The NEAT design poses strict requirements on the quality of the anchor test as it greatly impacts the accuracy of equating. It needs to measure the same construct of the full tests. Even though it is usually shorter and less reliable than the full tests, it is desirable because of the high quality variables. In this study a team of professional item developers, working for NEEA, were hired to construct representative common-item sets. The anchor test was built to the same test specifications as Gao-Kao, except that it did not contain Listening and Writing sections. More than 50 items were developed and administered originally. Items that displayed undesirable psychometric properties were excluded from the analysis and only 28 items were used in the final equating procedure. The number of anchor items exceeded 20% of the total length of Gao-Kao, meeting the rule of thumb proposed by Kolen and Brennan (2004).One thousand-four hundred-seventeen examinees in 2010 and 580 in 2011 were sampled using the anchor test.

The next step of test equating is to produce comparable scores for the 2010 and 2011 tests. Different procedures to convert scores are available (Kolen & Brennan, 2004). In this study, we chose to align the two tests onto a Rasch scale mainly for two reasons. First, the Rasch scale is considered to be an objective scale becausethe difficulty of an item is independent of student abilities and the ability estimates are independent of the items (Wilson, 2005). Secondly, data from both years can be analyzed simultaneously via a concurrent estimation procedure (Kolen & Brennan, 2004). Scale scores produced by the software are directly comparable. Computer software ConQuest(Wu, Adams, & Wilson, 1998) was used to scale the data in this investigation. Finally, the Rasch scores were converted to follow the NEEA process of multiplying by ten then adding 50 (Yfinal score = 10 * XRasch score + 50).

2.2. Background Survey

To extract non-school impacts on Gao-Kao outcomes it is necessary to collect student background information, including students’ family socio-economic status, parents’ education level, occupation, and students’ after school learning activities (Strand, 2011).

So we conducted a 25-question online survey in both years. After filling out the Gao-Kao online registration, examinees were prompted to decide whether they would participate in the survey. The response rate reached a high of 80% because we informed the students beforehand and asked teachers to encourage their students to take it.

Correlations between the non-school factors with student achievement scores were examined. The background information also enabled further discussion regarding trends linked to school quality and education equity.

3. Results

Altogether, our focus on Hainan revealed that 54,100 students participated with the Gao-Kao English test in 2010 and 53,755 students did so in 2011. The overall reliability in the concurrent estimation is as high as 0.94. The average final score increased slightly from 54.2 in 2010 to 55.1 in 2011. The change is not statistically significant (p<0.01). Figure 1 shows the Wright Map (Wilson, 2005) for the two successive years aligned on the logit scale. The right hand side is the distribution of the examinee abilities estimations, while the left hand side is the distribution of item difficulties.

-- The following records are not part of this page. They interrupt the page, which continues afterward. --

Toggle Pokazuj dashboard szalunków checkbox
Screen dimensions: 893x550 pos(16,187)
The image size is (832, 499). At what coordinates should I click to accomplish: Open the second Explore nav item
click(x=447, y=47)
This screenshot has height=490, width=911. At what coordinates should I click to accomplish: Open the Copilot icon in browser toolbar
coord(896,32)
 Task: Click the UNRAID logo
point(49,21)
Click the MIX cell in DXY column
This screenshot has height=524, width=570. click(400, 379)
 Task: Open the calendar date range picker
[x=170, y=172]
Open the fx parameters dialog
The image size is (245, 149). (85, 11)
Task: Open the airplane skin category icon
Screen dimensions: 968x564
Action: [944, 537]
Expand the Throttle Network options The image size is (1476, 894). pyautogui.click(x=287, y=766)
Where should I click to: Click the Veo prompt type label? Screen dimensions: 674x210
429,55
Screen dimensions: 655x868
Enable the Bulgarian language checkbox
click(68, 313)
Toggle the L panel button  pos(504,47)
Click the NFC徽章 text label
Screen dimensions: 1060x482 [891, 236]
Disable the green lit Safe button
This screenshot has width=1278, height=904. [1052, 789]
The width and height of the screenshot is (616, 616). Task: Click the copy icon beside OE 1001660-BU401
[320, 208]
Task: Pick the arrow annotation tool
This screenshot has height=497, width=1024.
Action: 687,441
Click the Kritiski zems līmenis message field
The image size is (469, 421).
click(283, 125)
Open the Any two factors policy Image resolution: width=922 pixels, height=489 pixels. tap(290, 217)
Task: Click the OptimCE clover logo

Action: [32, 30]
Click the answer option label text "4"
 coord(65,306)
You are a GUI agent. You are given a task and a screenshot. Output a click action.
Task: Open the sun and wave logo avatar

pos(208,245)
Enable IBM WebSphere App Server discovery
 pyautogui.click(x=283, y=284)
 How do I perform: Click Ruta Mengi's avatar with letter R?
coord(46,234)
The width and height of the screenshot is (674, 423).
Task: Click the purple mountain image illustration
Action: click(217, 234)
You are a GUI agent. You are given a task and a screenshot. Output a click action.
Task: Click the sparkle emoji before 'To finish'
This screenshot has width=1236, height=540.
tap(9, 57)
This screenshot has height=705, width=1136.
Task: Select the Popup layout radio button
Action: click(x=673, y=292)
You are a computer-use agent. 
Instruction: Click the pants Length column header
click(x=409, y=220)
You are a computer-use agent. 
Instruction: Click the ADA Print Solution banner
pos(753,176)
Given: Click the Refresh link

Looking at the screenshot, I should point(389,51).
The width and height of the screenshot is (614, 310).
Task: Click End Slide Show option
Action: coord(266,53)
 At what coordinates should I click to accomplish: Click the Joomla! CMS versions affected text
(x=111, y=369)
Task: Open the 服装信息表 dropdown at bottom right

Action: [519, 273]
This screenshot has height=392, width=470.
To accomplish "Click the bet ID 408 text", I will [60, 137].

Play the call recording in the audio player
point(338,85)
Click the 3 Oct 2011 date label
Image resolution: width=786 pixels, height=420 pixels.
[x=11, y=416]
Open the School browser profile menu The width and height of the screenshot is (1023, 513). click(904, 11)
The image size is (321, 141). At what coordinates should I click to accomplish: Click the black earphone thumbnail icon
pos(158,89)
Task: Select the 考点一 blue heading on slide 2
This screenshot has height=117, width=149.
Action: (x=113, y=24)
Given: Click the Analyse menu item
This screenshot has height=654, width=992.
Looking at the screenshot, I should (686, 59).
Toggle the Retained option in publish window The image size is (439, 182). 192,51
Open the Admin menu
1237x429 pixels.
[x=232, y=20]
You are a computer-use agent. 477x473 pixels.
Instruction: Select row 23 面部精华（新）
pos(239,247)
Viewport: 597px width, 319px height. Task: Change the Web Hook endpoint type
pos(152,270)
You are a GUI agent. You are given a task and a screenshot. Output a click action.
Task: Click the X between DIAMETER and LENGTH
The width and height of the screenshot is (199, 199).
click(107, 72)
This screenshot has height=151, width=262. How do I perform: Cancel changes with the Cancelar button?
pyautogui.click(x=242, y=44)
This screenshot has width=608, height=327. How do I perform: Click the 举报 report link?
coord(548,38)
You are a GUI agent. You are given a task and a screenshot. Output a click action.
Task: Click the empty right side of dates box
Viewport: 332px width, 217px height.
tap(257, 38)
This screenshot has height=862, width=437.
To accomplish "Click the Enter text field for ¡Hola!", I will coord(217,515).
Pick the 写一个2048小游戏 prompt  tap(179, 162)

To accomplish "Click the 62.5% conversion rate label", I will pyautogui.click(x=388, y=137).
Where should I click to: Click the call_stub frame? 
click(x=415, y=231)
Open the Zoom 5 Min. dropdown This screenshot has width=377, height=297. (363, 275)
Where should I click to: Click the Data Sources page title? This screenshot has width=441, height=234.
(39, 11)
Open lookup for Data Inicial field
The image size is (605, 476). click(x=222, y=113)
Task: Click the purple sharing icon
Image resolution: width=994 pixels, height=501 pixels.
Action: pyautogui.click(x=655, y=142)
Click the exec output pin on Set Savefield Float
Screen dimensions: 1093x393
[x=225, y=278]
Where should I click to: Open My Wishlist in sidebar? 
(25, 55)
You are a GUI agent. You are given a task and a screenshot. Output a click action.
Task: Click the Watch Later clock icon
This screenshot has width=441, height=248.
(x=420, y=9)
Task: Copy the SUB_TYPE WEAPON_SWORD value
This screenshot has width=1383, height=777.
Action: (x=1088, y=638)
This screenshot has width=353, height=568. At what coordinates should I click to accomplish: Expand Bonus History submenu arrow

Figure 1. Wright Map of the 2010 and 2011 Gao-Kao English Test including anchor items

Schools can easily compare their performance trend with the province averages. Each school had access to review straightforward reports and graphical representations of its own performance as well as the district and province averages on the project’s website.

Evaluating school performance longitudinally can affect educators and impact relevant policy decisions. For example, Schools A, B and C had average scores of 59.9, 57.6 and 52.4 in 2010, respectively. In 2011, they scored 58.0, 58.5 and 54.9. When ranked by one-time scores, School A was number one in 2010, number two in 2011, whereas School C was the worst in both years. However, when we looked at the schools longitudinally, we found that School C made the greatest improvement among the three, but School A actually did worse in that regard. Figure 2 demonstrates the trend of student learning for the three schools compared with provincial averages.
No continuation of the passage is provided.